How can I append each new array in the next row of the matrix? Thank you in advance.

bluevoxel
  • 4,978
  • 11
  • 45
  • 63
  • 1
    This is a really inefficient way to create an array. Every time you append to an array it generates a new copy. If you're doing the appending within a loop, this process becomes progressively slower and slower as the size of your array grows. It's much better to pre-allocate the output array then fill in the rows as go. If you don't know the exact size of the output then you could initially allocate an array larger than you think need and index only the rows you need once you're done. Another option would be to create a list of arrays, then call `np.array()` or `np.vstack()` once on the list. – ali_m May 08 '15 at 11:39
  • 1
    Also, it looks like you're trying to create a ragged array (i.e. one where the length of each row varies), whereas numpy is really only designed to handle rectangular arrays. For example, think about how indexing would work for a ragged array - there's no straightforward way to do slice indexing over the ragged dimension(s), e.g. `a[:, :10]`. Depending on what you want to use the output for, it might make more sense to use a list of arrays, or to create a rectangular array padded with NaNs where there are missing values. – ali_m May 08 '15 at 11:51

3 Answers3

2

I would suggest working with list

matrix = []

for i in range(10):
    a = np.ones(2)
    matrix.append(a)

matrix = np.array(matrix)

list does not have the downside of being copied in the memory everytime you use append. so you avoid the problem described by ali_m. at the end of your operation you just convert the list object into a numpy array.

Asking Questions
  • 637
  • 6
  • 18
1

I suspect the root of your problem is the meaning of 'shape' in np.empty(shape=2)
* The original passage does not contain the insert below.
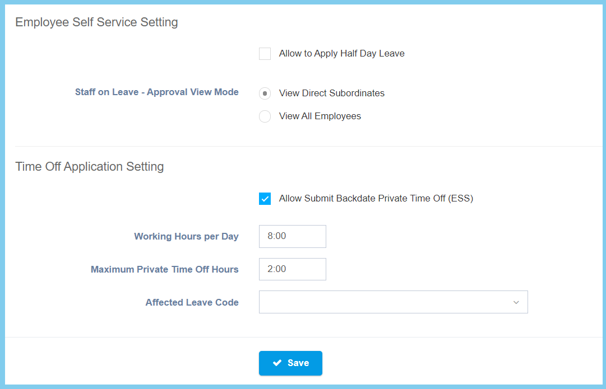
Task: Click the 'Employee Self Service Setting' heading
Action: [x=96, y=22]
If I run a small version of your code

matrix = np.empty(shape=2)
for i in np.arange(3):
    array = np.zeros(3)
    matrix = np.append(matrix, array)

I get

array([  9.57895902e-259,   1.51798693e-314,   0.00000000e+000,
     0.00000000e+000,   0.00000000e+000,   0.00000000e+000,
     0.00000000e+000,   0.00000000e+000,   0.00000000e+000,
     0.00000000e+000,   0.00000000e+000])

See those 2 odd numbers at the start? Those are produced by np.empty(shape=2). That matrix starts as a (2,) shaped array, not an empty 2d array. append just adds sets of 3 zeros to that, resulting in a (11,) array.
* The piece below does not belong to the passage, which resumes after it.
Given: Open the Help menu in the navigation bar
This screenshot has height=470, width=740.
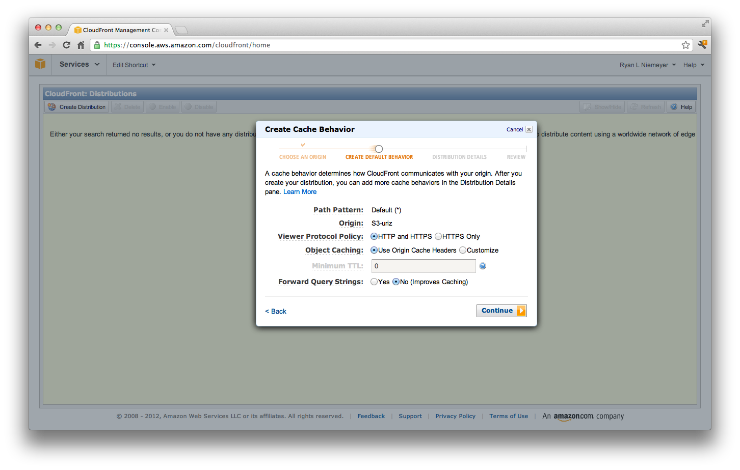Looking at the screenshot, I should (693, 65).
Now if you started with a 2 array with the right number of columns, and did concatenate on the 1st dimension you would get a multirow array. (rows only have meaning in 2d or larger).

mat=np.zeros((1,3))
for i in range(1,3):
    mat = np.concatenate([mat, np.ones((1,3))*i],axis=0)

produces:

array([[ 0.,  0.,  0.],
       [ 1.,  1.,  1.],
       [ 2.,  2.,  2.]])

A better way of doing an iterative construction like this is with list append

alist = []
for i in range(0,3):
    alist.append(np.ones((1,3))*i)
mat=np.vstack(alist)

alist is:

[array([[ 0.,  0.,  0.]]), array([[ 1.,  1.,  1.]]), array([[ 2.,  2.,  2.]])]

mat is

array([[ 0.,  0.,  0.],
       [ 1.,  1.,  1.],
       [ 2.,  2.,  2.]])

With vstack you can get by with np.ones((3,), since it turns all of its inputs into 2d array.

append would work, but it also requires axis=0 parameter, and 2 arrays. It gets misused, often by mistaken analogy to the list append. It is just another front end to concatenate. So I prefer not to use it.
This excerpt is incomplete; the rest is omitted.